Computer networks

Adaptive video

Fraida Fund

03 Apr 2022 • 15 min read

This experiment explores the trade-off between different metrics of video quality (average rate, interruptions, and variability of rate) in an adaptive video delivery system.

It should take about 60-120 minutes to run this experiment.

You can run this experiment on CloudLab or on FABRIC! Refer to the testbed-specific prerequisites listed below.

Cloudlab-specific instructions: Prerequisites

To reproduce this experiment on Cloudlab, you will need an account on Cloudlab, you will need to have joined a project, and you will need to have set up SSH access.

FABRIC-specific instructions: Prerequisites

To run this experiment on FABRIC, you should have a FABRIC account and be part of a FABRIC project.

Background

Adaptive video

In general high-quality video requires a higher data rate than a lower-quality equivalent. Consider the following two video frames. The first shows a video encoded at 200kbps:

Here's the same frame at 500kbps, with noticeably better quality:

For web services that want to share video with their users, this poses a dilemma - what quality level should they use to encode the video? If a video is low quality, it will stream without interruption even on a slow 3G cellular connection, but a user on a high speed fiber network may be unhappy with the video quality. Or, the video may be high quality, but then the slow connection would not be able to stream it without constant interruptions.

Fortunately, there is a solution to this dilemma: adaptive video. Instead of delivering exactly the same video to every user, adaptive video delivers video that is matched to the individual user's network quality.

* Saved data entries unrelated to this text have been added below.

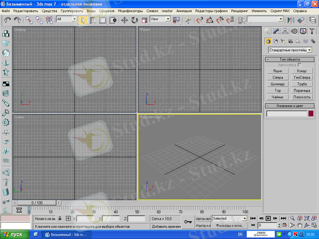Select the Move tool in the toolbar
Image resolution: width=319 pixels, height=239 pixels.
[124, 20]
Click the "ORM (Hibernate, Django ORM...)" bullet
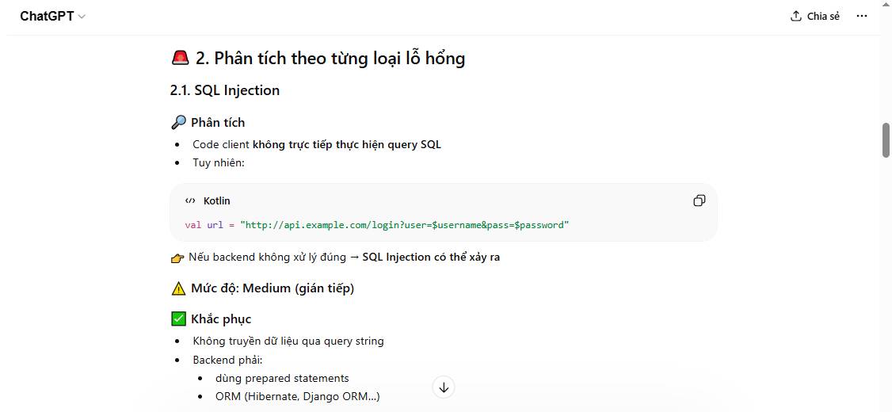Image resolution: width=892 pixels, height=412 pixels. pyautogui.click(x=297, y=396)
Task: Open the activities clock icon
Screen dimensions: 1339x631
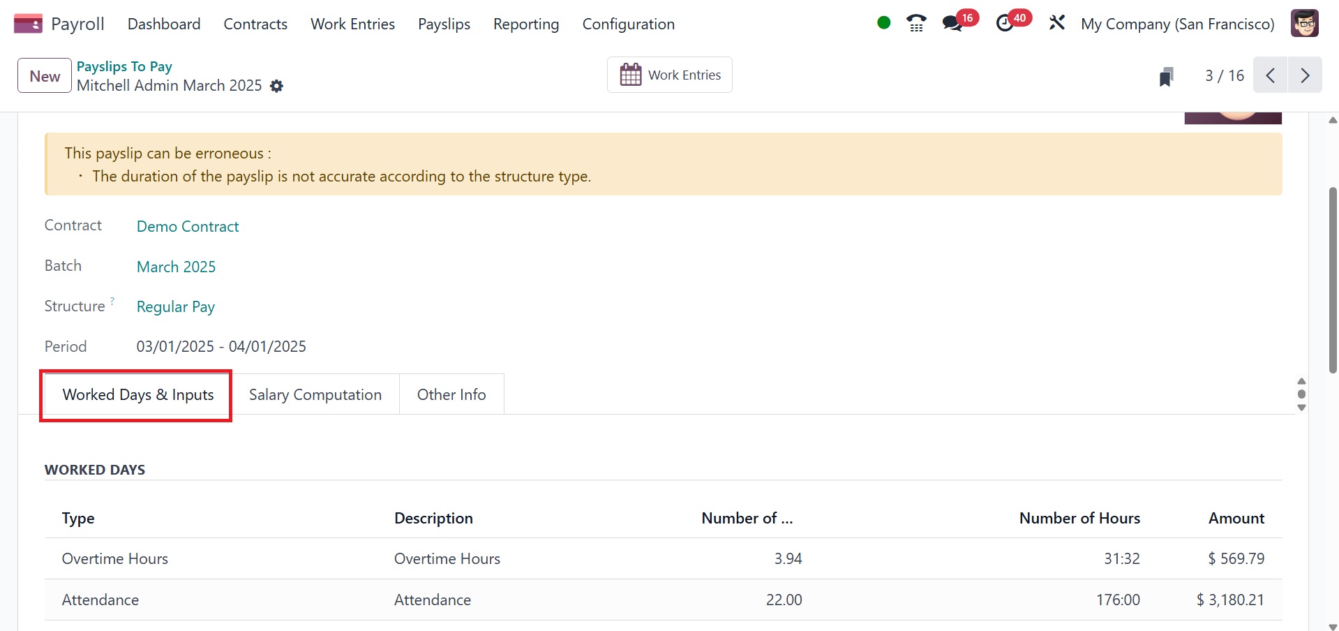Action: [1005, 24]
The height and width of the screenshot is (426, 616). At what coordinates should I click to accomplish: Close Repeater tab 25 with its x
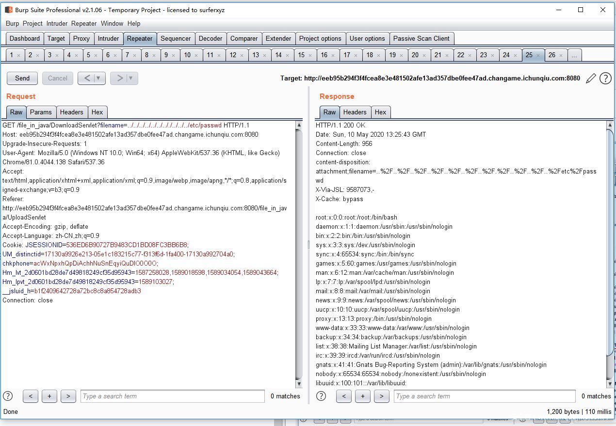pyautogui.click(x=538, y=55)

There are many different adaptive video products: Microsoft Smooth Streaming, Apple HTTP Live Streaming (HLS), Adobe HTTP Dynamic Streaming (HDS), and Dynamic Adaptive Streaming over HTTP (DASH). This experiment focuses on DASH, which is widely supported as an international standard.

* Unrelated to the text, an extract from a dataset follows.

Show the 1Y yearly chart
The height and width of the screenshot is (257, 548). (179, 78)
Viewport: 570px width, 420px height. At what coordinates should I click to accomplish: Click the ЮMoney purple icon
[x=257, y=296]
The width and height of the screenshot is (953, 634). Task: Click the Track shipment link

To prepare a video for adaptive video streaming with DASH, the video file is first encoded into different versions, each having a different rate and/or resolution. These are called representations or media presentations. The representations of a video all have the same content, but they differ in quality.

Each of these is further subdivided in time into segments of equal lengths (e.g., four seconds).

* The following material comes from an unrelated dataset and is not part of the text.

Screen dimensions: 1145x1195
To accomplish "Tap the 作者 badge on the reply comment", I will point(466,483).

The content server then stores all of the segments of all of the representations (as separate files). Alongside these files, the content server stores a manifest file, called the Media Presentation Description (MPD). This is an XML file that identifies the various representations, identifies the video resolution and playback rate for each, and gives the location of every segment in each representation.

With these preparations complete, a user can begin to stream adaptive video from the server!

Once the MPD and video files are in place, users can start requesting DASH video.

First, the user requests the MPD file. It parses the MPD file, learns what representations are available, and decides what representation to request for the first segment. It then retrieves that specific file using the URL given in the MPD.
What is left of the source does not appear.